■ **Exercise requirements**:
Within the data below, find the string "computer" and return each line where it occurs.

■ **Stored data entries**:
———

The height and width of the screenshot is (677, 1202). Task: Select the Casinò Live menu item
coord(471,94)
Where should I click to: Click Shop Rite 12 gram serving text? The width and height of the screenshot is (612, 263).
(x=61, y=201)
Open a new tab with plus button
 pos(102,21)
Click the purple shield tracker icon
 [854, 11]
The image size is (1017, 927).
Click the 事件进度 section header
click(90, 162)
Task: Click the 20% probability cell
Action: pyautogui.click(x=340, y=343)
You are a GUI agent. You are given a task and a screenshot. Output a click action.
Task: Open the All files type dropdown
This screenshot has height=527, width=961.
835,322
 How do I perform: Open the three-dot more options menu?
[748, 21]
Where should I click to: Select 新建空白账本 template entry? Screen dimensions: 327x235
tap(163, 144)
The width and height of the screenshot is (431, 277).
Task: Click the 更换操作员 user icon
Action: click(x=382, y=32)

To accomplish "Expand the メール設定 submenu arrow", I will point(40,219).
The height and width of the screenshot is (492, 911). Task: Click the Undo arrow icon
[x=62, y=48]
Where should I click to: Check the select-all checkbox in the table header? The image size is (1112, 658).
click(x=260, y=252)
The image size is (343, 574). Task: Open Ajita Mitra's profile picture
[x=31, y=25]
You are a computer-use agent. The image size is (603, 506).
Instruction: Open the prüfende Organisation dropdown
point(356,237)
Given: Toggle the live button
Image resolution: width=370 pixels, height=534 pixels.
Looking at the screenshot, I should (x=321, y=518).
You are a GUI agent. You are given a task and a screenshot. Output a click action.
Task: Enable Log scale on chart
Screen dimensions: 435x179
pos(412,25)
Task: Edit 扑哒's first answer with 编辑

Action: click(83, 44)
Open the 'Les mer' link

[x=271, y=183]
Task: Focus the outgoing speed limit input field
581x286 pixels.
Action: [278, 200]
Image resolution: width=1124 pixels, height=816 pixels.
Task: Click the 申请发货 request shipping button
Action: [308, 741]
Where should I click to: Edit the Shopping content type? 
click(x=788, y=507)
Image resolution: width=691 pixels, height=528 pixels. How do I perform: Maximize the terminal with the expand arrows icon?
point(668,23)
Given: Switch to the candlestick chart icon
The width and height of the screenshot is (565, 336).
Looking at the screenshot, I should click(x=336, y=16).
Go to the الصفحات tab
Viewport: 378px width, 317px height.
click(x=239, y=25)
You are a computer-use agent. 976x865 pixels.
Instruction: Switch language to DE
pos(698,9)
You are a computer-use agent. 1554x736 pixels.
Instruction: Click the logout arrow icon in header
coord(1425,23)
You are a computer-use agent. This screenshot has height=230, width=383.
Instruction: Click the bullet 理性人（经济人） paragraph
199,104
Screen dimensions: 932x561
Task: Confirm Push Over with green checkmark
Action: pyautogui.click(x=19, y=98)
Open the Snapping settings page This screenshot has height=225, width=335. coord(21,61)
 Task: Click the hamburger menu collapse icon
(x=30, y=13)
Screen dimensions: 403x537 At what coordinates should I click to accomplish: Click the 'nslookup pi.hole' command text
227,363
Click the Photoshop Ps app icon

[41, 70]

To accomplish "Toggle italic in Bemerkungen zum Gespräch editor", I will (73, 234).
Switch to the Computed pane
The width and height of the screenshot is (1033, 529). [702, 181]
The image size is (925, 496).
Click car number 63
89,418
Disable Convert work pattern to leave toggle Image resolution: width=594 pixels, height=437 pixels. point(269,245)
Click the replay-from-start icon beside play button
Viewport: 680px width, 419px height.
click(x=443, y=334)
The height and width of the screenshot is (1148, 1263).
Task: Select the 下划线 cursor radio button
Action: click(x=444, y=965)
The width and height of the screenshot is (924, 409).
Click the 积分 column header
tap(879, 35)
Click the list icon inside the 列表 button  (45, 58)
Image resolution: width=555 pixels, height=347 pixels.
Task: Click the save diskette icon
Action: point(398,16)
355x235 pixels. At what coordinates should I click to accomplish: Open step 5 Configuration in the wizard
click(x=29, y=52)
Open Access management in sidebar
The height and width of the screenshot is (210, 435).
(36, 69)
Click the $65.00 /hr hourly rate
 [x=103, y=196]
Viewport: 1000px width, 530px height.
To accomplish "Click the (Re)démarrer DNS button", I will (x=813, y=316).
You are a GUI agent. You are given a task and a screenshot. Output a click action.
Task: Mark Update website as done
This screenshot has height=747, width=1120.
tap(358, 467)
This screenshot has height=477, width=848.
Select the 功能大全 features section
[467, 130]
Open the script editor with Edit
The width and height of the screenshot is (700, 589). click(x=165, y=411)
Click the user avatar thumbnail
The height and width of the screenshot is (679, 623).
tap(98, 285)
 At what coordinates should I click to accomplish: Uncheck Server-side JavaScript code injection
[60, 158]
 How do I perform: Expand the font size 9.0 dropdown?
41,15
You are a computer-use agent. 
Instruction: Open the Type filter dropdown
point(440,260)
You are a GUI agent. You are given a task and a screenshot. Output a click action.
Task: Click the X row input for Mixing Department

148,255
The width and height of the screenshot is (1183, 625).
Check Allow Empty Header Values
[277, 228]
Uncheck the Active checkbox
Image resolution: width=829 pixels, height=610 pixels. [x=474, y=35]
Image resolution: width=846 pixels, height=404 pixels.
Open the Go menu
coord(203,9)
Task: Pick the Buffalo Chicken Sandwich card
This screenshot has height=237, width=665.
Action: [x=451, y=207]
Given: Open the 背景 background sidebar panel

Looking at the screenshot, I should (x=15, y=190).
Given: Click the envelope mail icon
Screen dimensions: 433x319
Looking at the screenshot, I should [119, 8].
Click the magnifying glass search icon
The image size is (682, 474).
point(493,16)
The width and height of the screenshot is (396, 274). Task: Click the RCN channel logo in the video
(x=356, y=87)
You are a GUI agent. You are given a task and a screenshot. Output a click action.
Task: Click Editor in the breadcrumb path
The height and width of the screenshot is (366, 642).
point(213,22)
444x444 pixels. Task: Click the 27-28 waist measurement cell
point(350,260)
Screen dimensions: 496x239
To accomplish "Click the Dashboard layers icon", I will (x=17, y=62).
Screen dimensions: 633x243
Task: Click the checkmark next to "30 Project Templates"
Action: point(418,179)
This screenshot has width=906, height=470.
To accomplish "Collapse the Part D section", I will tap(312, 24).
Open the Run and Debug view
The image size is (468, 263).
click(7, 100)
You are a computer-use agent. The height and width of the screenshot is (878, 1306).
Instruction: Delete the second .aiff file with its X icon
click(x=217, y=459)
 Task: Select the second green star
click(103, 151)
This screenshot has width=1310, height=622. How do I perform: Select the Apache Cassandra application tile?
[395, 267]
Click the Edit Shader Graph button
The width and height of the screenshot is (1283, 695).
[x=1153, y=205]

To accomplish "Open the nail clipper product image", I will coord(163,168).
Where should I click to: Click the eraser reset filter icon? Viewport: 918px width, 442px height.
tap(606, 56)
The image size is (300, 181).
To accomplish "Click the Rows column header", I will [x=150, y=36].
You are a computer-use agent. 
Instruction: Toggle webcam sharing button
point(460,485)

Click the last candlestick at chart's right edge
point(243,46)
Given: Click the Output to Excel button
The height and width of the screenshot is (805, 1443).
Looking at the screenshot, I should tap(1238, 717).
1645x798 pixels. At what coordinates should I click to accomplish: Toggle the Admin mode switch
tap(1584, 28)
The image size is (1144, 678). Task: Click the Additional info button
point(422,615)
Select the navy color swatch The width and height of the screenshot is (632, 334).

———

■ **Your response**:
You are a computer-use agent. The image size is (603, 506).
You are a computer-use agent. 976x865 pixels.
You are a computer-use agent. 1554x736 pixels.
You are a computer-use agent. This screenshot has height=230, width=383.
You are a computer-use agent. 
You are a computer-use agent. The height and width of the screenshot is (878, 1306).
You are a computer-use agent. 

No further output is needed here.